Regents do their duty
Churchill firing only responsible course, given the evidence
Published July 25, 2007 at midnight
To the very end, professor Ward Churchill's supporters continued to market the delusion that he was targeted by a jingoistic public intolerant of radical dissent.
Churchill the martyr for free speech. Churchill the victim of establishment repression. Churchill the last shining hope for academic freedom.
"Ward Churchill is a far more profound, original, knowledgeable, productive and important scholar than any of his critics," University of Colorado sociology professor Tom Mayer insisted as recently as last month.
Mayer is correct to this extent: Yes, Churchill was original and productive. He was original to the point of inventing his material and productive to the point of lifting the work of others. The voluminous evidence is all available, for anyone to see, in the 124 pages of the "Report of the Investigative Committee of the Standing Committee on Research Misconduct" that was issued in May 2006.
Once the evidence had been officially compiled (much of it had already appeared in this newspaper), Churchill's termination by the regents, which occurred Tuesday in an 8 to 1 vote, was all but a formality.
After all, the faculty's Standing Committee on Research Misconduct agreed by a two-thirds majority that he should be fired. The chancellor and university president had each in turn concurred. How could the regents balk, given that they possessed proof that one of their professors had engaged in outrageous academic fraud - not just once but on multiple occasions? And far from being remorseful, he was actually defiant - admitting to nothing and refusing to apologize.

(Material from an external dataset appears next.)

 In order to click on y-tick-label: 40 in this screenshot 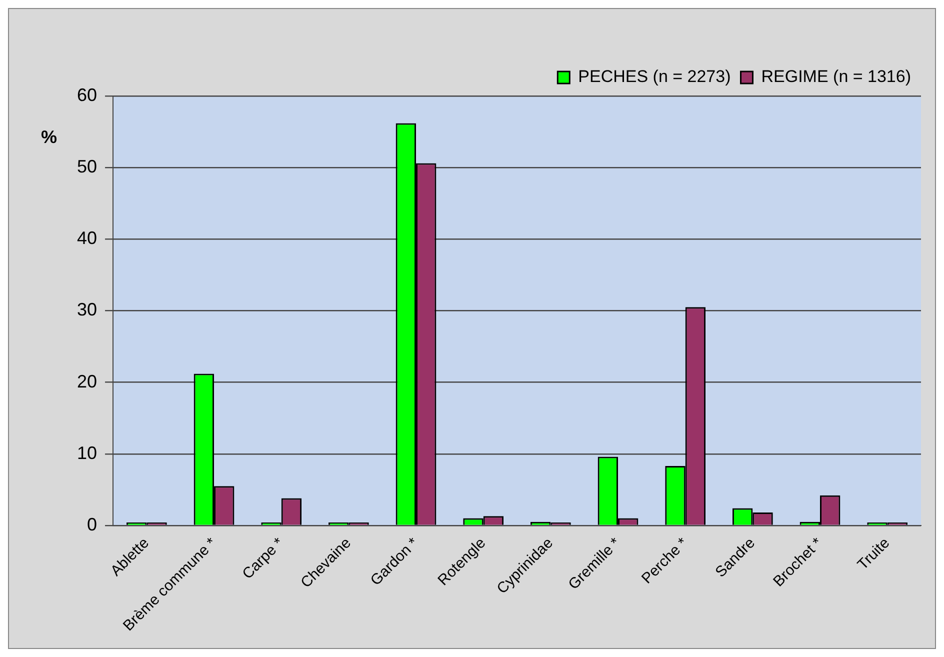, I will do `click(87, 238)`.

If CU were to declare that his transgressions did not justify firing, what would it suggest about the standards the university upholds? What sort of cloud would it cast over the work of every true scholar associated with CU?
Ah, but his defenders say, even if the charges against Churchill's research are true, Churchill was investigated only because of a 9/11 essay in which he claimed the victims deserved what they got.
Well, sure - if they mean that once Churchill became the subject of national controversy, the university could no longer avert its gaze from allegations of fraud circulating around him. But what of it? If writing outrageous, offensive essays inoculates a professor from documentation of fraud, then every scoundrel in academia - and they are a small minority, let us be clear - would know exactly what to do to protect himself.
So what have we learned from the Churchill saga? That it is difficult, but not quite impossible, to fire a tenured professor. That the wheels of due process at a university are ridiculously slow, in this case taking 2 1/2 years. That public pressure on a university is not always a bad thing, since it can produce reform that otherwise would have been spurned. Does anyone suppose that CU would have bothered to revamp the process by which it grants tenure - which it did - without the spur of the Churchill fallout?
Under President Hank Brown's leadership, the university has put yet another awkward issue behind it. Even if a court reinstates Churchill someday on the improbable, spurious ground that his First Amendment rights were violated when he was fired, at least Coloradans will know that the faculty and leadership at their flagship university expelled his poisonous influence from their midst when they had the chance.